At the 2014 Sochi Olympics, Dufour-Lapointe competed in Moguls along with her sisters Chloé and Maxime. This was the fifth time that three siblings competed at the Winter Games in the same event. Justine finished first overall in the event with a score of 22.44, with her sister Chloé placing second with a score of 21.66. With the result, she became the youngest freestyle skiing champion ever at the Winter Games. Thanks to the win, this earned the sisters' and  Canada's first gold and silver medals of the 2014 Sochi Olympics. Dufour-Lapointe said of the event with her sister and her excitement that "Holding Chloe's hand meant that I wasn't alone. I was in shock. I saw Chloe, and I felt calm.
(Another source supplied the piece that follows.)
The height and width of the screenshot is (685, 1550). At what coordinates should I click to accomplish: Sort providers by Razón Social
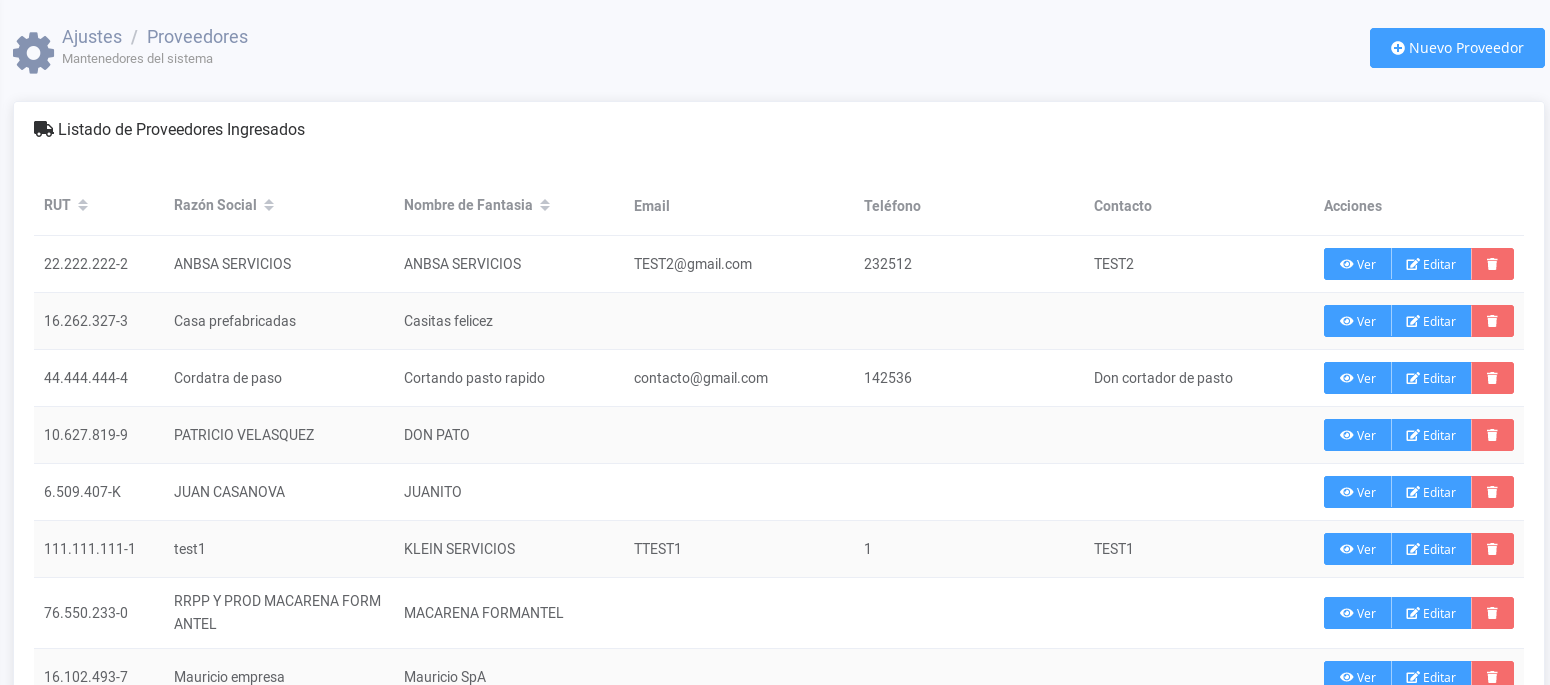point(269,205)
Holding her hand, I knew it would feel more like home."

The 2015 FIS World Championships were another event for Dufour-Lapointe to build her elite status. At these championships, she began by first winning the World Championship title in the mogul's event; she said, "My plan was simple. I wanted to find a balance between speed and technique. I stayed calm and focused during the day.  I was really in a zone. To get the Olympic gold medal and now the World Championship gold medal is a dream come true. I’ve grown so much since the Olympics and learned a lot. That experience helped me here." She accompanied her gold medal with a silver medal performance in the dual moguls in Kreischberg, Austria.
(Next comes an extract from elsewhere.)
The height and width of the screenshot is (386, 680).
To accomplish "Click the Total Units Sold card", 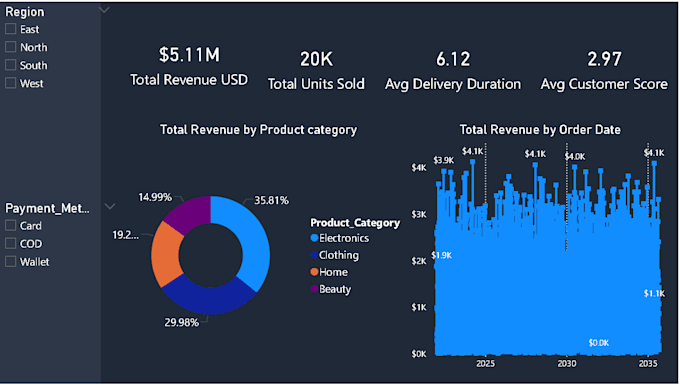I will [316, 71].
Dufour-Lapointe went into the 2018 Winter Olympics as an underdog and having trouble finding the podium with her usual regularity. She would qualify for the finals and the third run against five other competitors for the medal. She finished in second place in the final run, just one-tenth of a second away from the gold medal. Dufour-Lapointe noted the distinction between her two Olympics, saying, "I feel so different than I was in Sochi. In Sochi, I was completely a kid, enjoying this life, not knowing what's going on around. But today... I know what to do, to focus on myself, my ski, my line, my moment, and that's all. Because if not, I won't be proud of me."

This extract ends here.